South African rand extends gains after inflation slows

JOHANNESBURG (Reuters) -The South African rand extended gains to trade nearly 2% stronger against the U.S. dollar on Wednesday, after July inflation data came in lower than expected and the greenback slipped.

At 1608 GMT, the rand traded at 18.4725 to the U.S. dollar, about 1.8% stronger than its previous close. Earlier in the afternoon it hit a weekly high at 18.4225.

The dollar was trading down almost 0.2% against a basket of global currencies.

The rand had gained around 1% on Tuesday as risk appetite returned to global markets due to falling U.S. Treasury yields.

Statistics South Africa said annual headline consumer inflation slowed to 4.7% in July from 5.4% in June, a bigger drop than the 5.0% rate analysts polled by Reuters had predicted and near the midpoint of the central bank’s target range.

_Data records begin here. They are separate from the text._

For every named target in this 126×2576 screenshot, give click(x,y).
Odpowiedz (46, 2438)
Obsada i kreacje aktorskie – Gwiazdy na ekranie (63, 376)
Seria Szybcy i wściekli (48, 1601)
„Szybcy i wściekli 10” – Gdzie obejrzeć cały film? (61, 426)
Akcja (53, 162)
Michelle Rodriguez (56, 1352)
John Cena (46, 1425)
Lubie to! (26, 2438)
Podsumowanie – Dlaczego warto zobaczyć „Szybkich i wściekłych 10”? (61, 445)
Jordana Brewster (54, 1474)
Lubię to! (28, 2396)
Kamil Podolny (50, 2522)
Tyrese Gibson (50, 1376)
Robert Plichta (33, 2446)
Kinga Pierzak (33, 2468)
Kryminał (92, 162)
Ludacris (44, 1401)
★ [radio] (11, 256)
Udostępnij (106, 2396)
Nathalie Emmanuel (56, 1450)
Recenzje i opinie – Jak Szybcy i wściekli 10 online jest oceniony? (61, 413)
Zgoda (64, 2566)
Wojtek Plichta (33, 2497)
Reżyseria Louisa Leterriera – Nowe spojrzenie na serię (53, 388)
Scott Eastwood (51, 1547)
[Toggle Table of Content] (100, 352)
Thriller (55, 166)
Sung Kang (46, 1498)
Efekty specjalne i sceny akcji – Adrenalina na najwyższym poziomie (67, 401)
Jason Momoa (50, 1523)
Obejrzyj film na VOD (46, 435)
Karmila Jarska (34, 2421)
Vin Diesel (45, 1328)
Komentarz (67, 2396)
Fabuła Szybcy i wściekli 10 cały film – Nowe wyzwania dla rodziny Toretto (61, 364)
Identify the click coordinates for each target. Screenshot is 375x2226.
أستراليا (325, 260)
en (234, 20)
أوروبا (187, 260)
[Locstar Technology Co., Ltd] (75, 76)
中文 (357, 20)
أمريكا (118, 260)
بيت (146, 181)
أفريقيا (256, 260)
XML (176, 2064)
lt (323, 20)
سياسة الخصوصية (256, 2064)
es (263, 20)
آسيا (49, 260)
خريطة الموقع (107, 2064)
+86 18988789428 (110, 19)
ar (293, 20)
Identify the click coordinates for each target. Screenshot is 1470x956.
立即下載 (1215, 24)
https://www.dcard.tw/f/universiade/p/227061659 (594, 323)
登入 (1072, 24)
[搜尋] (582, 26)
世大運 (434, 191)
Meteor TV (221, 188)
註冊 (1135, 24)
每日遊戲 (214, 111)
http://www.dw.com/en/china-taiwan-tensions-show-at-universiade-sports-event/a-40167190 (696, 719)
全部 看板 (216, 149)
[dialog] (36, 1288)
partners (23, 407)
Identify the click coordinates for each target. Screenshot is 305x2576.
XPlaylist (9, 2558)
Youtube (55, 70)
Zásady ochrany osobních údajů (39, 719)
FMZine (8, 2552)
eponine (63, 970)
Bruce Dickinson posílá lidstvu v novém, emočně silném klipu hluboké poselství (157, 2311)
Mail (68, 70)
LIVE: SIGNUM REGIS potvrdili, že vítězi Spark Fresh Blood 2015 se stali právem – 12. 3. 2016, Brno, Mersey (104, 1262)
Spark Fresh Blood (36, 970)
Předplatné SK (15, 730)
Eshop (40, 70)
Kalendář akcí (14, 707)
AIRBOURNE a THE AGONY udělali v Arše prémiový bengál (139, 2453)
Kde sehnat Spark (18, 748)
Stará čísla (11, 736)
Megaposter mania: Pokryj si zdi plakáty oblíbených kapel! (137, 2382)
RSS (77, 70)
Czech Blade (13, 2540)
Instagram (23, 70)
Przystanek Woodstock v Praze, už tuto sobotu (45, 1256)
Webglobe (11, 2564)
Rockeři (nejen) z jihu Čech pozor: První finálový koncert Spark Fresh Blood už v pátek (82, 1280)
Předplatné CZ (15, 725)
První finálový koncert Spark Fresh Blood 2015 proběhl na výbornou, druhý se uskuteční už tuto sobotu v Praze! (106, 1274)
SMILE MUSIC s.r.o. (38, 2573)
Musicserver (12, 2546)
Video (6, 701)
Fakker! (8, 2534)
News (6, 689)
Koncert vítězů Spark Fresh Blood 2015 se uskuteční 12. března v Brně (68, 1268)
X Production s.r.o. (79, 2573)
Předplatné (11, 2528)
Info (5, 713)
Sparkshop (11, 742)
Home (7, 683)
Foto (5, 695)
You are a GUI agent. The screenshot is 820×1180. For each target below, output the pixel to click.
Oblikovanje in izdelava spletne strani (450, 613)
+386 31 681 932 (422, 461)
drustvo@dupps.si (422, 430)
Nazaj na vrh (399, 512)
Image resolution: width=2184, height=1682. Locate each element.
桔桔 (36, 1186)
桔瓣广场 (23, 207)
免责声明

The figures will likely inform the South African Reserve Bank’s interest rate decision when it meets in September, but some analysts said inflation could rise again in August.

“The… inflation rate is likely to lift somewhat in August on base effects as July 2022 proved to be the peak for the inflation trajectory,” Investec economist Annabel Bishop said in a research note.

The rand got a boost on Wednesday afternoon as the dollar slipped due to weak U.S. economic data, and as gold, platinum and copper prices traded higher, said Shaun Murison, senior market analyst at IG.

South Africa hosted leaders from Brazil, India, Russia and China in Johannesburg for the second day of the BRICS summit of emerging economies on Wednesday.

South African foreign minister Naledi Pandor said that the five countries had reached an agreement on mechanisms for expanding the bloc, and would give more details before the summit closes on Thursday.

South Africa’s benchmark 2030 government bond was stronger, with the yield down 1 basis point to 10.280%.

Shares on the Johannesburg Stock Exchange rose, with the blue-chip Top-40 index closing 0.9% higher.